Andoni Iraola y la reconstrucción del Liverpool: siete fichajes necesarios
Andoni Iraola aterriza en Anfield con un diagnóstico contundente sobre la mesa: este Liverpool necesita casi un nuevo esqueleto. Hasta siete fichajes, según apuntan fuentes cercanas al club, para tapar las grietas de una plantilla que se deshace por los costados mientras el técnico vasco firma apenas por dos años y se asoma a un vestuario en plena transición.
Un banquillo nuevo, un proyecto en llamas
El exentrenador de Bournemouth llega para sustituir a Arne Slot con una misión incómoda: reconstruir a un campeón reciente de la Premier League que defendió su vigésimo título con demasiada fragilidad. La marcha de Mohamed Salah y Andy Robertson solo ha sido el primer golpe. No será el último.
Iraola, cuentan, ya ha hecho los deberes. Esperaba el anuncio oficial, ha revisado el plantel línea por línea y el veredicto interno es duro: “seis o siete posiciones” necesitan relevo inmediato. No es un simple ajuste de fondo de armario. Es cirugía mayor.
La portería, en el aire
Hasta hace poco, Alisson Becker era uno de los pocos nombres intocables en Anfield. Ahora, ni eso. Football Insider desvela que el brasileño “podría ser el próximo gran nombre en salir” tras Salah y Robertson.
Liverpool ya frenó un intento de la Juventus por llevárselo a la Serie A, pero el asunto no está cerrado. El guardameta tiene pendiente una conversación con la cúpula del club para aclarar su futuro. Si Alisson se va, el primer incendio para Iraola estará bajo palos.
Una defensa que se descompone
La zaga, tradicional bastión del proyecto reciente, se resquebraja. En el análisis interno se da prácticamente por hecha la salida de Robertson y se sitúa a Ibrahima Konaté también en la rampa de salida. A eso se suma un dato frío pero inevitable: Virgil van Dijk ya tiene 34 años. El líder defensivo empieza a mirar más cerca el final del camino que el inicio de un nuevo ciclo.
El mensaje es claro: hacen falta un lateral derecho, al menos un central de jerarquía y probablemente otro perfil que pueda sostener la transición. Demasiadas dudas atrás para un equipo que aspira a seguir compitiendo por títulos desde ya.
El vacío que deja Salah… y más
Arriba, el agujero es todavía más visible. Salah ya no está. No solo se marcha su máximo goleador, se va el futbolista que ha definido una era reciente en Liverpool. Y no hay reemplazo directo en la plantilla.
El club, según distintas informaciones, trabaja en un posible intercambio que incluiría a un jugador que no ha rendido como se esperaba para intentar traer a Yan Diomande desde RB Leipzig, señalado como objetivo prioritario para ocupar el vacío que deja el egipcio. Pero una sola incorporación en banda no basta.
En Anfield asumen que necesitan dos extremos este verano. Uno para intentar acercarse al impacto de Salah. Otro para dar profundidad y variantes a un ataque que, sin su gran estrella, pierde imprevisibilidad y amenaza.
El problema se agrava con la lesión de Hugo Ekitike, fuera hasta el próximo año. Otro hueco más que cubrir en una delantera que, de repente, se ha quedado corta de recursos.
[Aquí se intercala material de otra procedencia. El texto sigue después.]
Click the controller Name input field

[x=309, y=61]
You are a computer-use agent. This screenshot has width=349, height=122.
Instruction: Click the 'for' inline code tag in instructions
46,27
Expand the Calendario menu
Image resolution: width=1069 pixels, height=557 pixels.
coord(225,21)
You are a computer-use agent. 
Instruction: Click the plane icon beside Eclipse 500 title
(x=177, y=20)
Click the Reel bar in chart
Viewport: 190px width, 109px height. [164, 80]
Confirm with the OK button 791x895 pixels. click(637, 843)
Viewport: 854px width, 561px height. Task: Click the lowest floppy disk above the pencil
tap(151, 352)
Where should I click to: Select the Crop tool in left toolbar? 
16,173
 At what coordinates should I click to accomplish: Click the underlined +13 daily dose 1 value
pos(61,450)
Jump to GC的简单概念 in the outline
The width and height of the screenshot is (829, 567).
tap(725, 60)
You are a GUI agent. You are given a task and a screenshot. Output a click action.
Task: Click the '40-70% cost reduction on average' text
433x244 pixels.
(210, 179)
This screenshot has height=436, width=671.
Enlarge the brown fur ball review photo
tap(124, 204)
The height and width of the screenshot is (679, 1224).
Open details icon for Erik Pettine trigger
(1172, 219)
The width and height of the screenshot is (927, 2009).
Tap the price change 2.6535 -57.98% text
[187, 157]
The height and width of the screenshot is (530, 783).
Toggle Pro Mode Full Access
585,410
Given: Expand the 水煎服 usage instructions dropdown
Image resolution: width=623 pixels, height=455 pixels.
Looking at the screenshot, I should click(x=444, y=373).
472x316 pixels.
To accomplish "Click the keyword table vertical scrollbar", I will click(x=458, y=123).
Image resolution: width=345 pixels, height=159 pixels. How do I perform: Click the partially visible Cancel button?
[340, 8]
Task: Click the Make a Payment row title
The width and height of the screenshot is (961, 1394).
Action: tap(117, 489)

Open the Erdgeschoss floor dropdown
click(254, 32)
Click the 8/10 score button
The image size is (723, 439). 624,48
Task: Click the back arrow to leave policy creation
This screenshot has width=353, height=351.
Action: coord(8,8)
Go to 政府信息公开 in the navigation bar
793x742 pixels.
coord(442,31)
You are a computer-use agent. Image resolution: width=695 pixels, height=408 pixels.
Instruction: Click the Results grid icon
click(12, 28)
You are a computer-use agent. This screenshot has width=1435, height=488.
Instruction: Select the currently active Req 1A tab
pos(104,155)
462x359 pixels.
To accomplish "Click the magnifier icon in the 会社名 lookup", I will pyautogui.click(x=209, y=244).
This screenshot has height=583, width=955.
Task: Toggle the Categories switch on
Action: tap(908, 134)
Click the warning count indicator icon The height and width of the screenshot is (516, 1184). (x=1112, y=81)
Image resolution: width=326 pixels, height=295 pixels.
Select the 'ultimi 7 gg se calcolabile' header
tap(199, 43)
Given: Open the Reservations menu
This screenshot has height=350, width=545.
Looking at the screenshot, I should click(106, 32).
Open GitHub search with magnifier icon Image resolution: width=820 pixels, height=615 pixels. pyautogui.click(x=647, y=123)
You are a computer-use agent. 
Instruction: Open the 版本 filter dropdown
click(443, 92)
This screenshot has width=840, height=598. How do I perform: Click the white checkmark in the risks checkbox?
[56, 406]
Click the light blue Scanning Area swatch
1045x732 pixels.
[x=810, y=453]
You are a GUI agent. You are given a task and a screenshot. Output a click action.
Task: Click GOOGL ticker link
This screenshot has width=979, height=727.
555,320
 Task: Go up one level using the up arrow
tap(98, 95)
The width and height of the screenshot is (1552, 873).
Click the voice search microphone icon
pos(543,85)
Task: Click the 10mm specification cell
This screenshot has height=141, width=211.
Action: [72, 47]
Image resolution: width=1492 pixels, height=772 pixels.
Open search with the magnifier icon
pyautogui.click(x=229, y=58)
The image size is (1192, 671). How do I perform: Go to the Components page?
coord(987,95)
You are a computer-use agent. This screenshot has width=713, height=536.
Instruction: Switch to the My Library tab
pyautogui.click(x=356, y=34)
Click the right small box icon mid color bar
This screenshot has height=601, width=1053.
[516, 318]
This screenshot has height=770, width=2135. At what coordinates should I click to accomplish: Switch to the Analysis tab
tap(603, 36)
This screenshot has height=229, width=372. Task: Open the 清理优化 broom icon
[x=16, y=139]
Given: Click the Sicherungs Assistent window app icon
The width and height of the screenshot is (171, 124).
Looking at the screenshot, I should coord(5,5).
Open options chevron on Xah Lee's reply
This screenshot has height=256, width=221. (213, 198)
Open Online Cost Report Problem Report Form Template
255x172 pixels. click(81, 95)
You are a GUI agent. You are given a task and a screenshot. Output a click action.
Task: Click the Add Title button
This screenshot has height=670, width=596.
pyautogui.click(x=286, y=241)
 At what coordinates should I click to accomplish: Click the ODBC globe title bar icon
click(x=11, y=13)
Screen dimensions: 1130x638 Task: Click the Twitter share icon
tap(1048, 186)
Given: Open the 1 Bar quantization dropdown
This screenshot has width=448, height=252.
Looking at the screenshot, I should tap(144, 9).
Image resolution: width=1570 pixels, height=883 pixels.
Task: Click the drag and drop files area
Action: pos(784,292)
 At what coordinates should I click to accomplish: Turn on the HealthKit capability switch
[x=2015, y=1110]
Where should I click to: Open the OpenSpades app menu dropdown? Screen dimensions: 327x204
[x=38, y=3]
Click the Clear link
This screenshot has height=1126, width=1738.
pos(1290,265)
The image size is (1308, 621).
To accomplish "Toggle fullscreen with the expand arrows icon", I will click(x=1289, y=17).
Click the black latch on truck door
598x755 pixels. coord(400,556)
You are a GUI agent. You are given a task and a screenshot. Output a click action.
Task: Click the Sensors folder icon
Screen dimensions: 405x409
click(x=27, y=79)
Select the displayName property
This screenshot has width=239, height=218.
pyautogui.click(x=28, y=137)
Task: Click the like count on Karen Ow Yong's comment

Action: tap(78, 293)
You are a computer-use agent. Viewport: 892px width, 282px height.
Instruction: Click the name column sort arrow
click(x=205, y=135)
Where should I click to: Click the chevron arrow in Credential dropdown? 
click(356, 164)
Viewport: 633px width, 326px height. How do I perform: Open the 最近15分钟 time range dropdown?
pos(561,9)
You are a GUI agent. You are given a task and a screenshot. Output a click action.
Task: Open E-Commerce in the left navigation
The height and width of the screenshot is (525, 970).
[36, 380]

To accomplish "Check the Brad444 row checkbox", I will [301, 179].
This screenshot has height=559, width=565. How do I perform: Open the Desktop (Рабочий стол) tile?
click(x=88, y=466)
El centro del campo y los laterales, bajo revisión
El plan de Iraola no se limita a las bandas. El nuevo técnico quiere elevar el nivel competitivo en el centro del campo y en el lateral derecho. La lectura es sencilla: si el equipo quiere sostener una presión alta, agresiva, y un ritmo intenso durante toda la temporada, necesita piernas nuevas, más calidad con balón y especialistas capaces de sostener el plan sin desfondarse en diciembre.
Por eso, en la lista de prioridades aparecen un centrocampista de nivel y un lateral derecho que compita desde el primer día. No se trata de parchear, sino de subir el listón.
Siete fichajes… y una pregunta clave
Sumando posiciones, la cifra que se maneja en el entorno del club encaja: portero si se marcha Alisson, lateral derecho, uno o dos centrales, centrocampista y dos extremos. Hasta siete caras nuevas para un Liverpool que, de la noche a la mañana, se ve obligado a rehacerse casi desde la columna vertebral.
Las fuentes consultadas insisten en que Iraola “sabe que hay problemas” y que “estará preparado” para afrontarlos. Lo que falta por ver es si recibirá el respaldo total de la directiva para acometer una remodelación de este calibre en una sola ventana de fichajes.
El objetivo está definido: devolver a Liverpool a la senda del éxito inmediato. La duda, la única que importa ahora, es si el club se atreverá a ir tan lejos como exige su nuevo entrenador en este mercado o si el proyecto se quedará a medio camino en plena reconstrucción.